I recognize this cat. Her name is Pangur. She belongs to my hosts and is about to have a litter of kittens. Or was. Everybody was looking forward to it. My hosts love this cat. I feel bad for them. They will be heart-stricken. Then a glimmer of hope arises. Cats around here all look the same, especially on a gray evening of wind and rain. Maybe this isn’t Pangur. I give the dead cat a closer inspection. Alas, the marbled pink and black skin on the nose is distinctive. No other cat around here has that marking. It’s the family cat alright. It’s Pangur.
“Pssss-pssss-pssss, hey kitty,” I say, as if one eye open and blood oozing from her head is simply this kitty’s way of taking a nap in the middle of a lonesome road on a cold rainy evening. “Pssss-psssss-pssss.” No response. Pangur is really dead—marbh. It’s the first word I ever learned in Irish. This is the first time I have recourse to use it.
What to do? Should I just keep walking along this lonesome road to the village, forget about the dead cat, and try to enjoy my pint? Then I think about my hosts. They will return home shortly. They will pass this spot and suffer the shock of seeing their beloved Pangur dead in the middle of the road. I can’t bear this thought. I turn around and go back to the farm.

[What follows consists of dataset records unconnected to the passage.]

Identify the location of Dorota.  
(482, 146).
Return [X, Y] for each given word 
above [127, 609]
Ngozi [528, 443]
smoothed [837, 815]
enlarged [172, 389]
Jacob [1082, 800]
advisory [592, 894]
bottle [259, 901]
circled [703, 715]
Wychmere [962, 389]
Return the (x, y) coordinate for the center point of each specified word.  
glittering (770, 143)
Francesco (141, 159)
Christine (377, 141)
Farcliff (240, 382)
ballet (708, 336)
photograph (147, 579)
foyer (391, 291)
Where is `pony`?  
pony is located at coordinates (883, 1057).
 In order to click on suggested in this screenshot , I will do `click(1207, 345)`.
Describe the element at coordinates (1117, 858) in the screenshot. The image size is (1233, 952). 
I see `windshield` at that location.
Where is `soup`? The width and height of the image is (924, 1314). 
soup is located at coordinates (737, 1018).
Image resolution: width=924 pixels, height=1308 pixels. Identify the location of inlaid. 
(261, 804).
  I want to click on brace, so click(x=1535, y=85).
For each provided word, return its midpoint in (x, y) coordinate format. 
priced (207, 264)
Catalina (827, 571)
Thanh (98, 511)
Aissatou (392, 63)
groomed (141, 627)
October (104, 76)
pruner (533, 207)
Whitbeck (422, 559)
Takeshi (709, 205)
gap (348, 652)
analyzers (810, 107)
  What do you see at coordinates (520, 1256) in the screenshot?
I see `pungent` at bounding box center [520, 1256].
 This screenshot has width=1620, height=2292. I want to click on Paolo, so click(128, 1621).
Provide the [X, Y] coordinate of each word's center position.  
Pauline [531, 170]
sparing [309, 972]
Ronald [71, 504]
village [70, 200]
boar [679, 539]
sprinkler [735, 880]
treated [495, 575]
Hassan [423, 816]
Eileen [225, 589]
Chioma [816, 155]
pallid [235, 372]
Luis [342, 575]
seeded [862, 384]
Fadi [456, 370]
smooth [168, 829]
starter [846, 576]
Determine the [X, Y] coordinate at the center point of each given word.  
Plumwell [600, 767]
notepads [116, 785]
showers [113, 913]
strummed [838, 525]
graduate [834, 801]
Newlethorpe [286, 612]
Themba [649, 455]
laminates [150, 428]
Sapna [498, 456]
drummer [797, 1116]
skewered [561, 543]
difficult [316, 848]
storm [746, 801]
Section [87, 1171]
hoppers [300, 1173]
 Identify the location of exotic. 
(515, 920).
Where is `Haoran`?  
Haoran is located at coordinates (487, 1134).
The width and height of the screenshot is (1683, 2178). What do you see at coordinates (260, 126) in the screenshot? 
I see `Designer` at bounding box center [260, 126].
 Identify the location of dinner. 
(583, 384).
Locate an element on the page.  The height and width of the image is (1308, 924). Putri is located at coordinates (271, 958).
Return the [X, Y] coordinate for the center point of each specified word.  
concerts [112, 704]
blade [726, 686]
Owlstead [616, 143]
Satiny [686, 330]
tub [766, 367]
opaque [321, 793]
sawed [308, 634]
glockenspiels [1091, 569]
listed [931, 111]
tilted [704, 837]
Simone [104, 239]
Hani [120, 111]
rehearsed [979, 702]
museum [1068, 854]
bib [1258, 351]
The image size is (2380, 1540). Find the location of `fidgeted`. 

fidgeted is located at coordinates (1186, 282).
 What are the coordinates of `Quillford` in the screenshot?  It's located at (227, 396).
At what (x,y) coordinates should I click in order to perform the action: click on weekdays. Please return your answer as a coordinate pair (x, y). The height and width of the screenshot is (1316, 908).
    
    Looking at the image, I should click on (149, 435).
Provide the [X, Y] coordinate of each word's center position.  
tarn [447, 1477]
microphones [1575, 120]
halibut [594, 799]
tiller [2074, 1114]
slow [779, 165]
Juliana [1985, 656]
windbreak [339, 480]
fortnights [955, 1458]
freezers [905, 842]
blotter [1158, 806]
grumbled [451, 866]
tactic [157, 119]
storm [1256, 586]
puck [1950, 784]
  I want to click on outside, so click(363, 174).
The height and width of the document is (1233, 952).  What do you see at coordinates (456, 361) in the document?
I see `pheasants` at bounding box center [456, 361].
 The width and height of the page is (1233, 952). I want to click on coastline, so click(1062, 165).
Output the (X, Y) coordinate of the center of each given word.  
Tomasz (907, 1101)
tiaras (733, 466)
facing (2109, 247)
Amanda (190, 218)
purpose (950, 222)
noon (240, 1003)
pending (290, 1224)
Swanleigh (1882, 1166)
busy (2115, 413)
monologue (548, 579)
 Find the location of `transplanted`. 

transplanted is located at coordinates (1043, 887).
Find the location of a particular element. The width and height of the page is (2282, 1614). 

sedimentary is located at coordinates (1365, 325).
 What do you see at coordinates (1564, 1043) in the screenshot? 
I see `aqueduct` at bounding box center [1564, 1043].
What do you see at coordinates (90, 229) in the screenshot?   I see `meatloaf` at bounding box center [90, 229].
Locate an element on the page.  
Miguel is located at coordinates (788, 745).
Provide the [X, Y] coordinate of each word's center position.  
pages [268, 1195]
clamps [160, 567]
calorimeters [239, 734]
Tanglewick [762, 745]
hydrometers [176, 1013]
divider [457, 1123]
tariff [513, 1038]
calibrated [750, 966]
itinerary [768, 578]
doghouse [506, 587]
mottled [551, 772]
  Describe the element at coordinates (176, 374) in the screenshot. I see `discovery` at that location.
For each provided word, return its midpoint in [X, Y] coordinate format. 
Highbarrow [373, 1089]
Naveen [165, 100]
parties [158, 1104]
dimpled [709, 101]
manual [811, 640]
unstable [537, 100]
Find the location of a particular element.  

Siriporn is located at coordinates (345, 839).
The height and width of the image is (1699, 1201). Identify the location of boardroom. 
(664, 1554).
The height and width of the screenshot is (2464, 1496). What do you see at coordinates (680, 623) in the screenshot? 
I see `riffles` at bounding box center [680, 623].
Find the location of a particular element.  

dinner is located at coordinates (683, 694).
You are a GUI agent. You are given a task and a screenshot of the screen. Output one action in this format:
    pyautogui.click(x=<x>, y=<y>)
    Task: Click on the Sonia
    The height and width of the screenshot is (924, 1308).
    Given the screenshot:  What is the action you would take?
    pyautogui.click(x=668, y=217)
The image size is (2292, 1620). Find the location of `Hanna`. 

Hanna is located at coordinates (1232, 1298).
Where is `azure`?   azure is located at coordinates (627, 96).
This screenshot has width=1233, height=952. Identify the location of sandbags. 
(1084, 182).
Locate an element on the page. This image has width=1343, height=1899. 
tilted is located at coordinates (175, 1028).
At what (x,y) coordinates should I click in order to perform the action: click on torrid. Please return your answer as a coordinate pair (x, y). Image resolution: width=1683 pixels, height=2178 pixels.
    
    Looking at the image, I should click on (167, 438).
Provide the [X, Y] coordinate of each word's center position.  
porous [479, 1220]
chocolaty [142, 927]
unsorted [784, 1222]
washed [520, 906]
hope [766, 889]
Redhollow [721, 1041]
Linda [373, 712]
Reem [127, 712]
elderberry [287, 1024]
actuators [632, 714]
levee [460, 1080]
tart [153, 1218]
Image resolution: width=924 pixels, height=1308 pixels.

I find a shovel in the shed and take it with me to bury Pangur along the side of the road. I dig a hole in the boggy earth. The cat’s body is already stiff. It weighs more than expected. I lay the remains in the hole—already filling with water—and close the grave. The evening has grown grayer still and the rain has gotten worse. I don’t feel like going to the pub anymore. I head back to the farmhouse and call it a night.
Next morning at breakfast I break the sad news to the family. I tell them about finding Pangur dead in the middle of the road. I tell them about getting the shovel and digging the hole and putting poor Pangur in there and filling it. I tell them how bad I feel. They listen politely, all of them smiling. I’m thinking they handle the death of a pet with far greater fortitude than I would be able to. And that’s when she walks in through the back door: Pangur, bigger than life and getting bigger still with a litter of kittens. I had buried some other cat.
I hadn’t thought about Pangur in more than thirty years, but there she was again, now in an old graveyard in the Catskill Mountains, three thousand miles from her home, having been transported by Memory across the abyss and arisen, for a second time, from the dead. And that’s my story.